__DIRECTIONS__. The listing below must be given again in full, exactly.

__SOURCE DATA__.
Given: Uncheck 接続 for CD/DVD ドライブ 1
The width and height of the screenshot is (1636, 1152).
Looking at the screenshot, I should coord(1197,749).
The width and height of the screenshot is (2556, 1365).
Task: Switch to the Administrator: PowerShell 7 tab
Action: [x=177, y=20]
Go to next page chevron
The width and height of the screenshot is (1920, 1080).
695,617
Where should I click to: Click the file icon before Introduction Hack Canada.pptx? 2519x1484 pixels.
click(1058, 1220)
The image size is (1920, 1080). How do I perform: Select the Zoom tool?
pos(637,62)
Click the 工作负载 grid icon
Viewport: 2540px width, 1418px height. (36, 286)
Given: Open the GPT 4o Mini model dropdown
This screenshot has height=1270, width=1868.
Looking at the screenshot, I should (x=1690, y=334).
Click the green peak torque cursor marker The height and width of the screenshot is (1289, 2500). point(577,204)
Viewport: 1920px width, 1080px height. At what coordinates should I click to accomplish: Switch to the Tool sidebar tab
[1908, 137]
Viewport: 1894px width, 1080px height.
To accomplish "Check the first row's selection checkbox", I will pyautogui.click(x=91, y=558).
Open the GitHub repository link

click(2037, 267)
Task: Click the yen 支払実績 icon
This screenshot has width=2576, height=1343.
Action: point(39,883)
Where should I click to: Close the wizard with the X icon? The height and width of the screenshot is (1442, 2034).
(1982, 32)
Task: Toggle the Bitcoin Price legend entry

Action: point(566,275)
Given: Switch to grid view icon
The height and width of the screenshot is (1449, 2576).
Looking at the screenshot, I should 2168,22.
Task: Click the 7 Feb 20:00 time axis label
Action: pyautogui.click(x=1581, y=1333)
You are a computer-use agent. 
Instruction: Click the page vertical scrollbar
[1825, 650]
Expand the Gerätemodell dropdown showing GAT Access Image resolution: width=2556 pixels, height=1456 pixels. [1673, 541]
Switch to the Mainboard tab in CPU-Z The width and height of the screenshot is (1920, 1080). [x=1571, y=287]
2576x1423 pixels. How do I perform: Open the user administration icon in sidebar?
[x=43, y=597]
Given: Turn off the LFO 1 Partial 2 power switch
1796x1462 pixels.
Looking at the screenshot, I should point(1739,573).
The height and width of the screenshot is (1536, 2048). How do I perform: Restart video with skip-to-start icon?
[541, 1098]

__REPLY TO THE TASK__.
Given: Uncheck 接続 for CD/DVD ドライブ 1
The width and height of the screenshot is (1636, 1152).
Looking at the screenshot, I should coord(1197,749).
The width and height of the screenshot is (2556, 1365).
Task: Switch to the Administrator: PowerShell 7 tab
Action: [x=177, y=20]
Go to next page chevron
The width and height of the screenshot is (1920, 1080).
695,617
Where should I click to: Click the file icon before Introduction Hack Canada.pptx? 2519x1484 pixels.
click(1058, 1220)
The image size is (1920, 1080). How do I perform: Select the Zoom tool?
pos(637,62)
Click the 工作负载 grid icon
Viewport: 2540px width, 1418px height. (36, 286)
Given: Open the GPT 4o Mini model dropdown
This screenshot has height=1270, width=1868.
Looking at the screenshot, I should (x=1690, y=334).
Click the green peak torque cursor marker The height and width of the screenshot is (1289, 2500). point(577,204)
Viewport: 1920px width, 1080px height. At what coordinates should I click to accomplish: Switch to the Tool sidebar tab
[1908, 137]
Viewport: 1894px width, 1080px height.
To accomplish "Check the first row's selection checkbox", I will pyautogui.click(x=91, y=558).
Open the GitHub repository link

click(2037, 267)
Task: Click the yen 支払実績 icon
This screenshot has width=2576, height=1343.
Action: point(39,883)
Where should I click to: Close the wizard with the X icon? The height and width of the screenshot is (1442, 2034).
(1982, 32)
Task: Toggle the Bitcoin Price legend entry

Action: point(566,275)
Given: Switch to grid view icon
The height and width of the screenshot is (1449, 2576).
Looking at the screenshot, I should 2168,22.
Task: Click the 7 Feb 20:00 time axis label
Action: pyautogui.click(x=1581, y=1333)
You are a computer-use agent. 
Instruction: Click the page vertical scrollbar
[1825, 650]
Expand the Gerätemodell dropdown showing GAT Access Image resolution: width=2556 pixels, height=1456 pixels. [1673, 541]
Switch to the Mainboard tab in CPU-Z The width and height of the screenshot is (1920, 1080). [x=1571, y=287]
2576x1423 pixels. How do I perform: Open the user administration icon in sidebar?
[x=43, y=597]
Given: Turn off the LFO 1 Partial 2 power switch
1796x1462 pixels.
Looking at the screenshot, I should point(1739,573).
The height and width of the screenshot is (1536, 2048). How do I perform: Restart video with skip-to-start icon?
[541, 1098]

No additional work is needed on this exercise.